Less than a decade to put in place measures
The world now has less than a decade to put in place measures that would prevent damaging and irreversible changes to global climate, a new science-based report delivered to the Australian parliament warns.
The report from a government-appointed commission of climate experts tables the latest evidence in climate science and also targets what it says is ill-informed debate that is confusing the public and holding back action.
The report’s authors conclude there is “strong and clear” scientific evidence of global warming and humans’ role in it. The “fingerprints” of greenhouse-gas forcing are increasingly there to see, they argue.
In a report entitled The Critical Decade, the report warns that global greenhouse gas (GHG) emissions must reach their peak as soon as possible if the plus-2-degrees “guardrail” warming limit is to be met to avoid irreversible alterations in the climate that will make it “a struggle to maintain our present way of life”.
On the latest available science, it argues, if the generally accepted target of peaking emissions by 2020 is followed then steep reductions in emissions of 9 per cent per year will be required thereafter – something that would appear impossible unless economies were put on a war footing.
Canberra’s Climate Commission was established by the Gillard Labor government in February as an expert, independent body to help build a nationwide consensus on the need to cut greenhouse gas emissions.

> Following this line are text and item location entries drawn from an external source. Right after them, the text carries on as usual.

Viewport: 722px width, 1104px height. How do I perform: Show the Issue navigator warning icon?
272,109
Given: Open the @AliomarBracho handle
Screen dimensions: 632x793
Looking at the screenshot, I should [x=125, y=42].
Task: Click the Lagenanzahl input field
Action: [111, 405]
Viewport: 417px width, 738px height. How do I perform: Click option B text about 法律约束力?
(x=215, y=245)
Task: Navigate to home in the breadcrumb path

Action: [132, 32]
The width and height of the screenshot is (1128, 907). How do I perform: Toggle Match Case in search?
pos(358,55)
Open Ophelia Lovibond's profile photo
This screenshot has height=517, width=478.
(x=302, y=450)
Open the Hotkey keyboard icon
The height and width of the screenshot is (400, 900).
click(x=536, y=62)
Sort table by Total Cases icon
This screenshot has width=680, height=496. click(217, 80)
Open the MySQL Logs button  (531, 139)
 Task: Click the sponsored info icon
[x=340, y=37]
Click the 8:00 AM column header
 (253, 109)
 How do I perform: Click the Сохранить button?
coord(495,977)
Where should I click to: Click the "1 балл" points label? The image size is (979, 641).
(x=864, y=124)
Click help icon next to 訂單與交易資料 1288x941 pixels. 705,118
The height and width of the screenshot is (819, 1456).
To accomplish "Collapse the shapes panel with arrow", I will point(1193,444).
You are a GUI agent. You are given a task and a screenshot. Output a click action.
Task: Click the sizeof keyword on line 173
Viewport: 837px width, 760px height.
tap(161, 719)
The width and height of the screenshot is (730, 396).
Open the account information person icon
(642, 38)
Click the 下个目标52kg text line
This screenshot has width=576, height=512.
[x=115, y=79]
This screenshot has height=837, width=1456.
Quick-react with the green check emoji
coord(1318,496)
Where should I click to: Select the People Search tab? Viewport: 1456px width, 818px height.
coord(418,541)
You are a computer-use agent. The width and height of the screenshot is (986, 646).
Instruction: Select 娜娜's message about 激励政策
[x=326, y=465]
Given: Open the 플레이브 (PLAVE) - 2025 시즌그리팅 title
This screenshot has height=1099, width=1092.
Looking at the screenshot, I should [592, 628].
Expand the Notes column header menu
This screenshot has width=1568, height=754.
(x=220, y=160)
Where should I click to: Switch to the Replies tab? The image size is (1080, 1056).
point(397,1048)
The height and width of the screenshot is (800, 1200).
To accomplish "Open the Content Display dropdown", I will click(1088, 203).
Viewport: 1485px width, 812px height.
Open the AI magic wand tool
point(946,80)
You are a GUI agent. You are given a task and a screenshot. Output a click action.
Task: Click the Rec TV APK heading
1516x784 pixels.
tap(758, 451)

The Commission is led by noted scientist and commentator Professor Tim Flannery and the report’s lead author is Professor Will Steffen, head of the of the Climate Change Institute at the Australian National University.
The government is making heavy weather of its plan to introduce a carbon tax mid next year in transition to an emissions trading scheme around 2015 or 2016. The Commission’s report arrives at a time of divisive national debate over what form the country’s response to climate change should be.
The government is hoping the report will help arrest waning support among Australians for a price on carbon and action on climate change. The report aims to cut through what it describes as a “noisy and confusing” public debate fed by attacks on climate science “in the media by many with no credentials in the field”.
The Commission report updates data in the landmark 2007 fourth assessment report from the Intergovernmental Panel on Climate Change (IPCC). It defends the IPCC report against accusations that it was not reliable, which arose during the climate-gate hacked emails scandal and the revealing of an error about the forecast rate of Himalayan glacier melt.